Exercise prompt:
Rewrite all of the entries below with their requests unchanged, and multiply every coordinate in the answers by 1.7, rounding to whole numbers with halves rounded up. Leave the pictures out.

Data listing:

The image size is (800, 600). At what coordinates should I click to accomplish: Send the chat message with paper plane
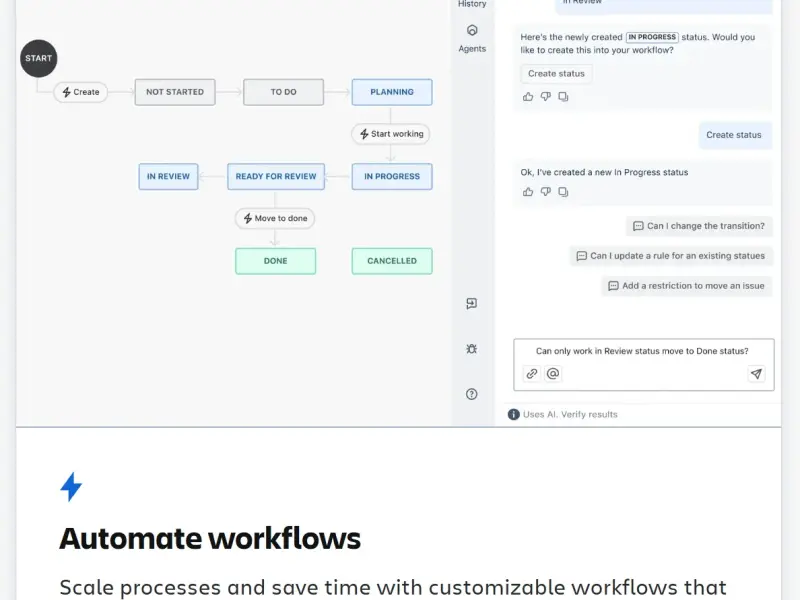[756, 374]
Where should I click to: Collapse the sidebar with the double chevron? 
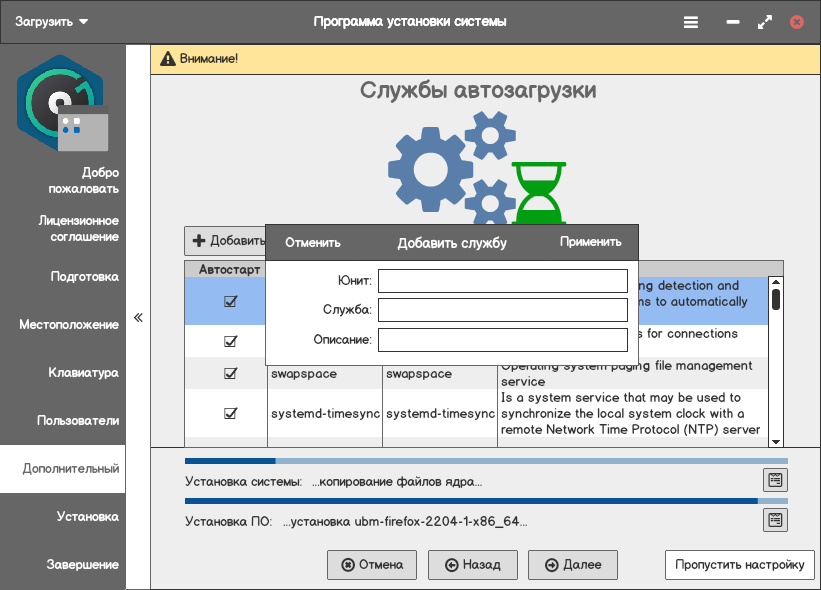138,318
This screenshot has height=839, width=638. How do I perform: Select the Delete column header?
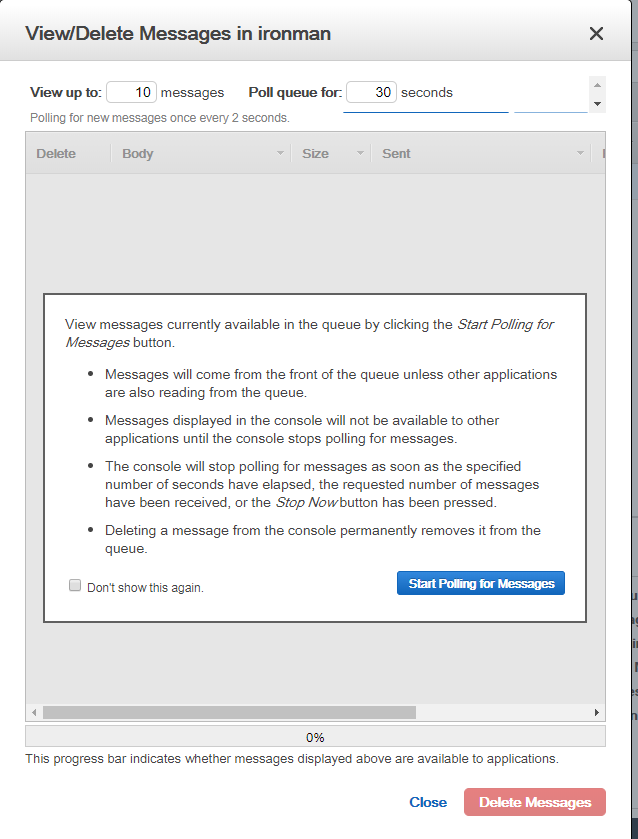coord(56,154)
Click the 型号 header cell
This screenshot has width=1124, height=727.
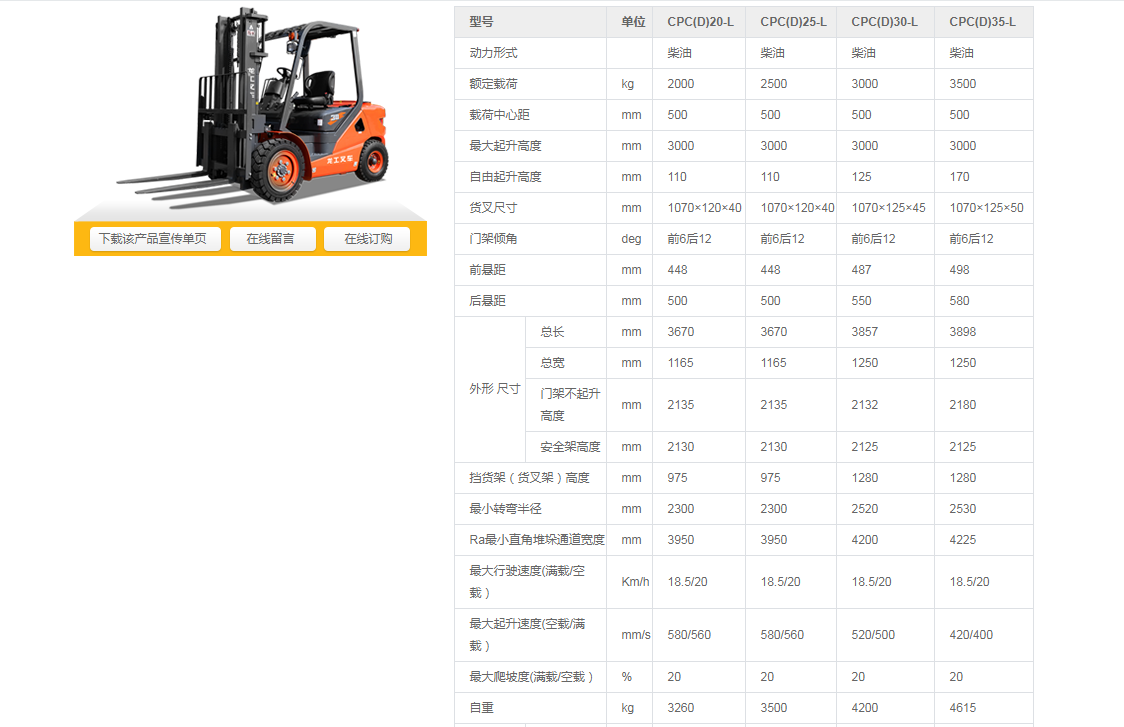tap(481, 22)
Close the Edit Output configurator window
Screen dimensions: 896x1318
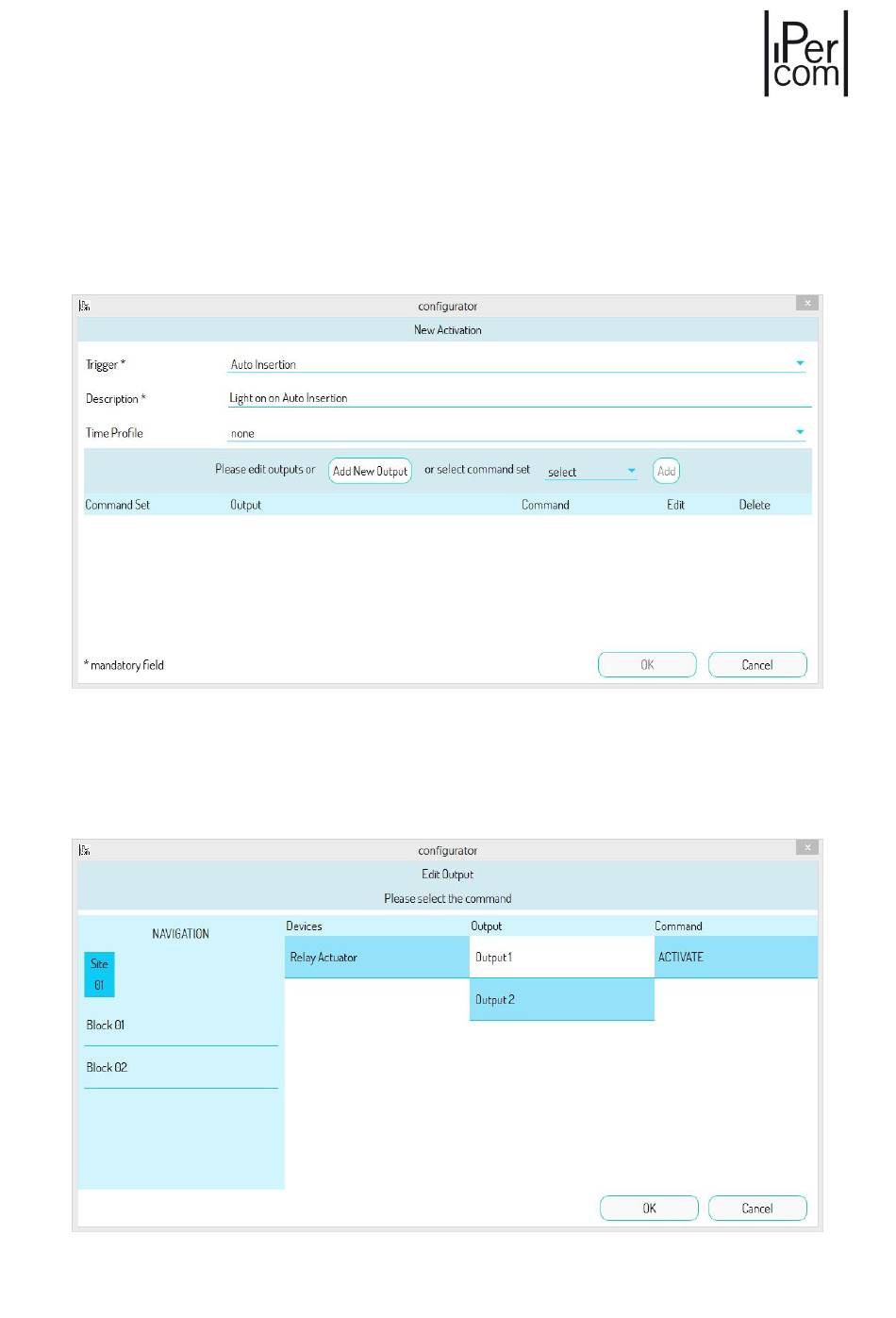(806, 848)
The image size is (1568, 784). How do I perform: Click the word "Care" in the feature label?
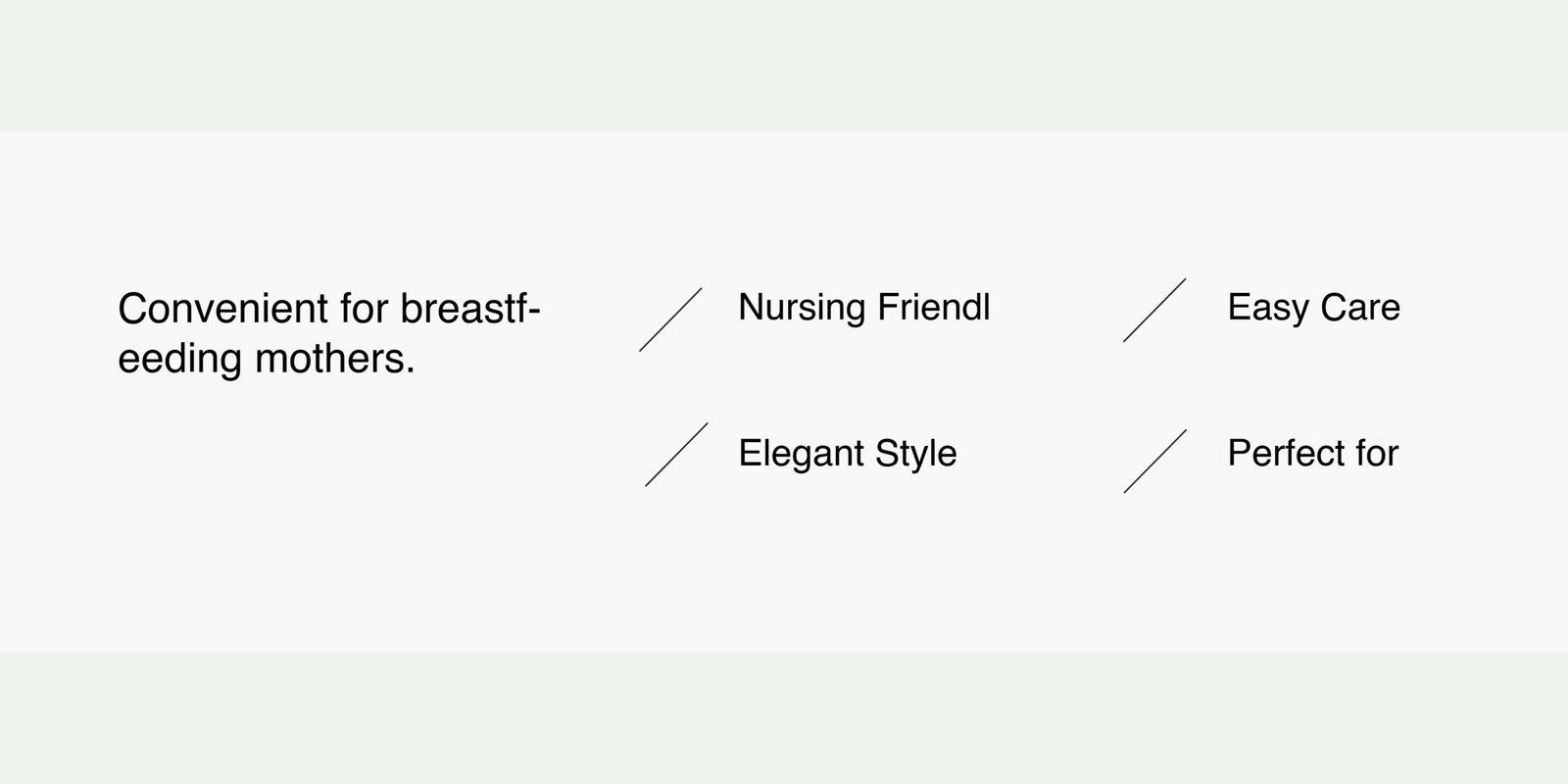[1360, 308]
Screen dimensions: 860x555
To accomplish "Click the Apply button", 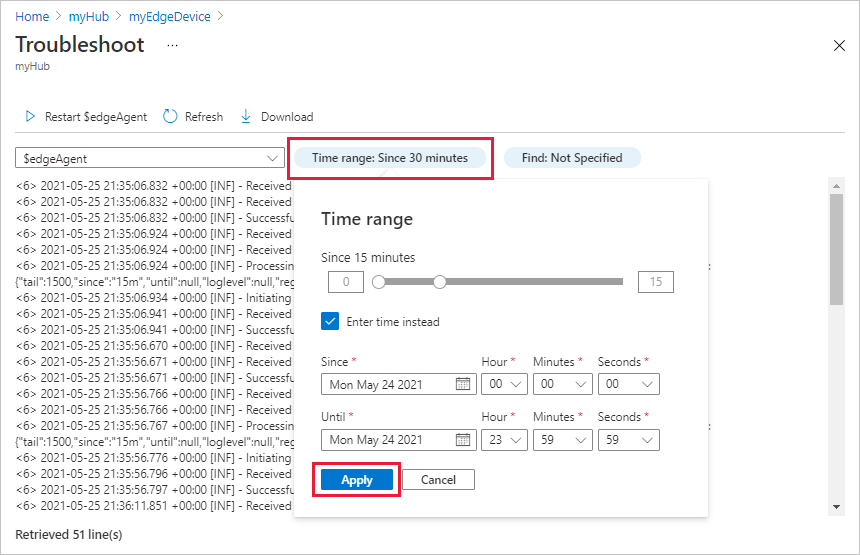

Task solution:
The image size is (800, 600). At what coordinates should I click to accomplish: Send the chat message with paper plane
[1285, 636]
Where should I click to: Collapse the sidebar with the double chevron? 
235,541
This screenshot has height=839, width=638. How do I perform: Select the Delete column header?
coord(95,262)
Click the 型号 header cell
This screenshot has width=1124, height=727.
tap(818, 37)
Close the Edit Output configurator window
Screen dimensions: 896x1318
(1370, 1442)
The image size is (1568, 784). How do I perform: Click the word "Care" in the feature label?
[2312, 524]
Screen dimensions: 860x555
To accomplish "Click the Apply button", 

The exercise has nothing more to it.